-- Begin Source text --
A new paper in Nature by Carolyn Snyder called Evolution of global temperature over the past two million years comes to a startling conclusion—
... A comparison of the new temperature reconstruction with radiative forcing from greenhouse gases estimates an Earth system sensitivity of 9 degrees Celsius (range 7 to 13 degrees Celsius, 95 per cent credible interval) change in global average surface temperature per doubling of atmospheric carbon dioxide over millennium timescales.
This result suggests that stabilization at today’s greenhouse gas levels may already commit Earth to an eventual total warming of 5 degrees Celsius (range 3 to 7 degrees Celsius, 95 per cent credible interval) over the next few millennia as ice sheets, vegetation and atmospheric dust continue to respond to global warming.
For reasons Gavin Schmidt of Real Climate explains, Carolyn Snyder's conclusion here is almost certainly wrong on the high side.
-- End Source text --
-- Begin Source excerpt --
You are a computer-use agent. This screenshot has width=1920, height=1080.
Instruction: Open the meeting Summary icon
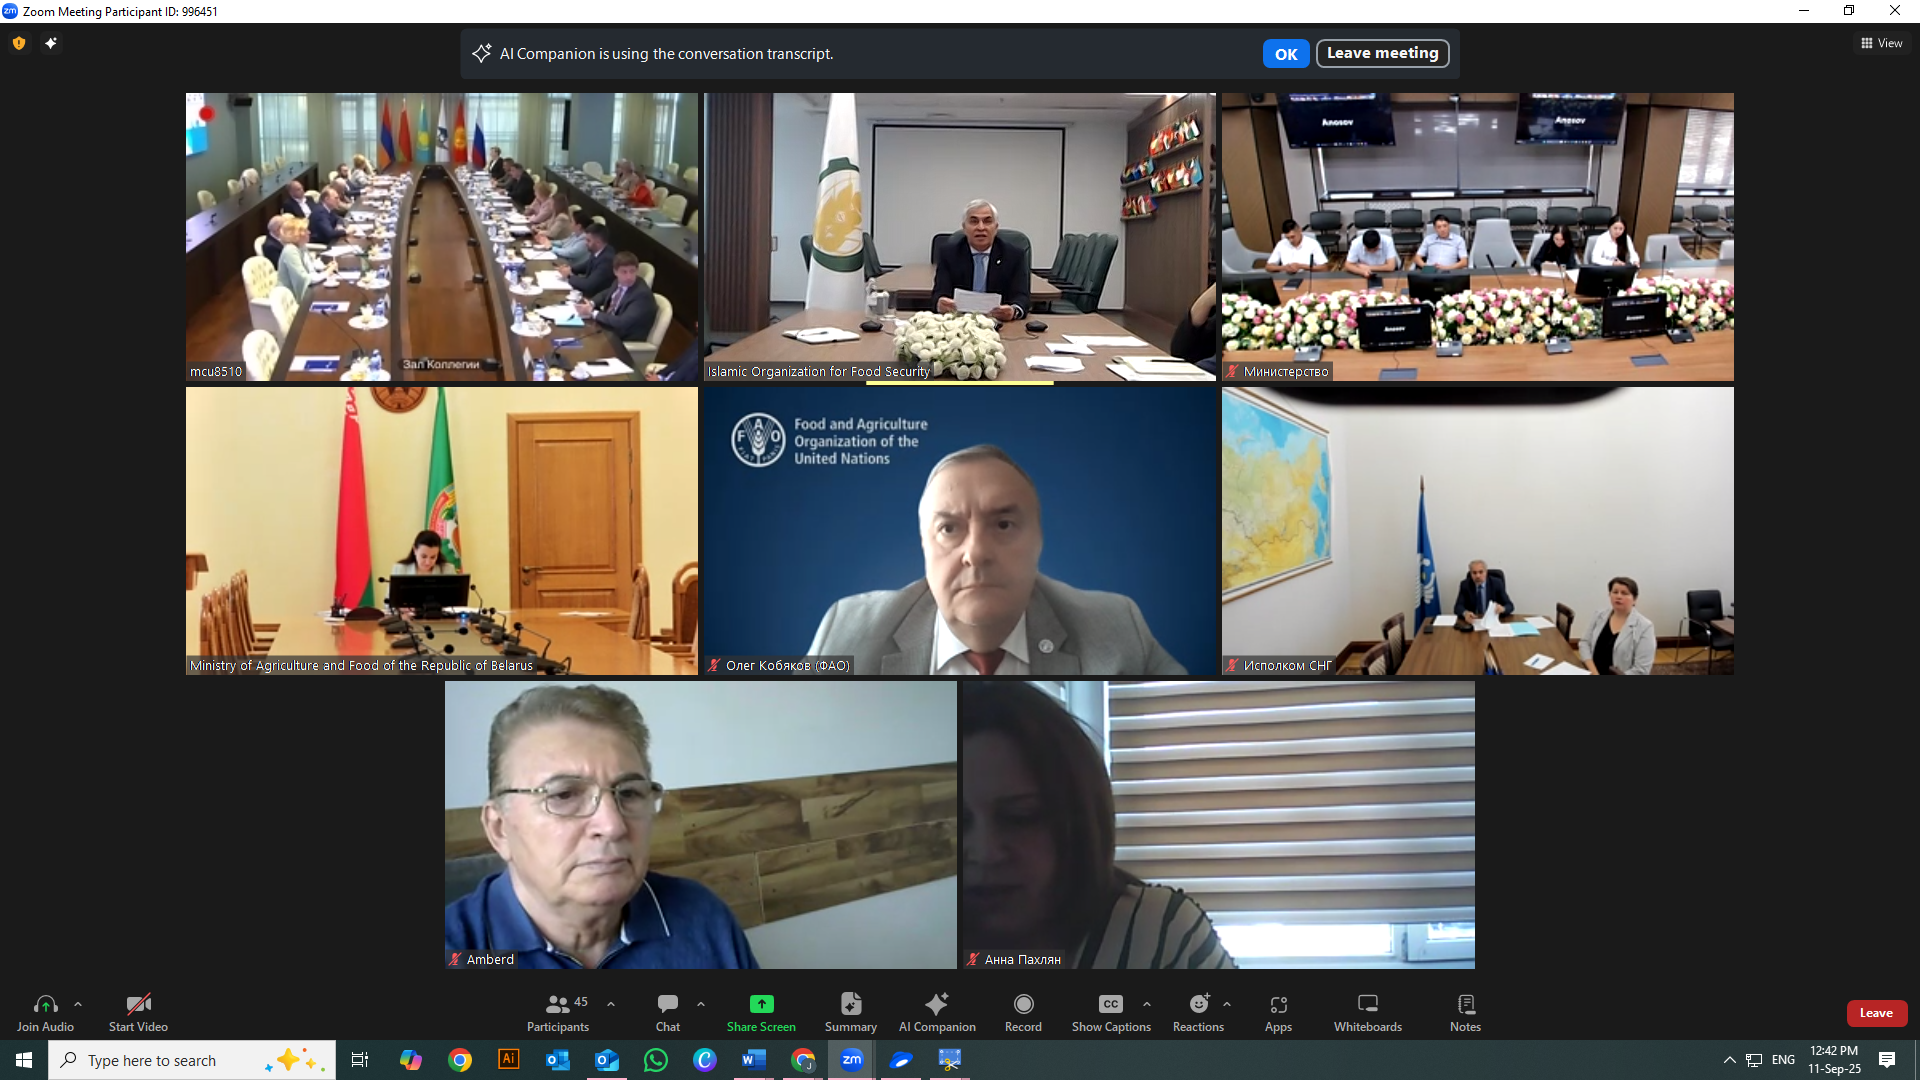pos(850,1004)
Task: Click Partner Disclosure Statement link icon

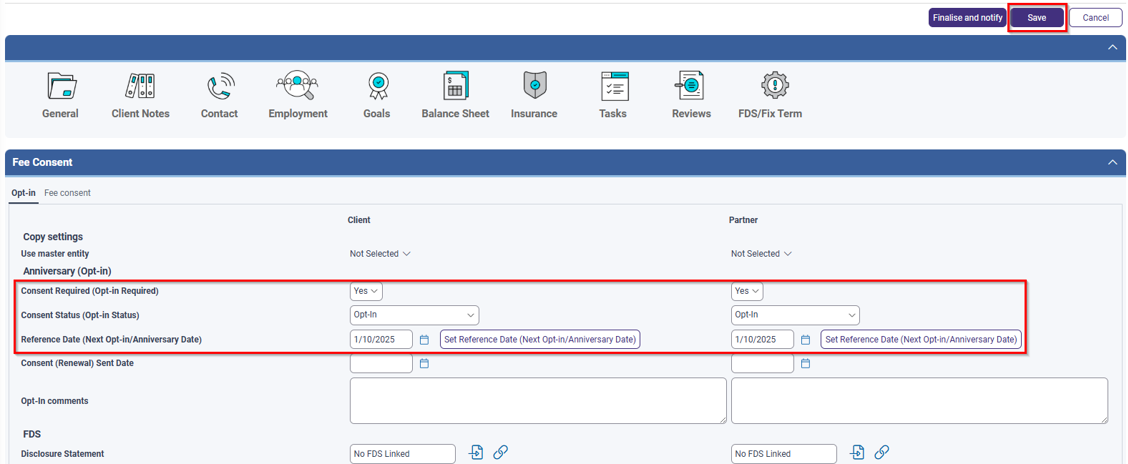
-- End Source excerpt --
Requests:
1. The text about the Nature paper on global temperature names several things that continue to respond to global warming. List all of them.
2. Continue the text about the Nature paper on global temperature from its final sentence.

Task-by-task outputs:
1.
- Ice sheets
- Vegetation
- Atmospheric dust

2.
I recently posted a summary of why you can’t constrain ‘Earth System Sensitivity’ (ESS, the long term response of the climate system, including ice sheets, vegetation etc.) just by looking at the regression between the forcing from CO2 (and other greenhouse gases) over the ice age cycles. That regression has been looked at before, and Snyder (2016) updates that with her new (and slightly higher amplitude) temperature reconstruction. Unfortunately, she then associates this regression with the Earth System Sensitivity (which it is not) to get a value of ~9ºC for a doubling of CO2.
In the previous post [same link as above], I outlined how the combination of carbon cycle feedbacks to the Milankovitch forcing and the climate system response to CO2 gives rise to this correlation and that – by itself – it can’t be used to define the latter term. Furthermore, because the regression is being defined over ice age cycles where the biggest changes are related to the (now disappeared) North American and Fenno-Scandanavian ice sheets, the regression might well be much less for situations where only Greenland and West Antarctica are “in play”.
So, what do we think the ESS is, and how does that impact our view of committed warming today?
Good question, Gavin!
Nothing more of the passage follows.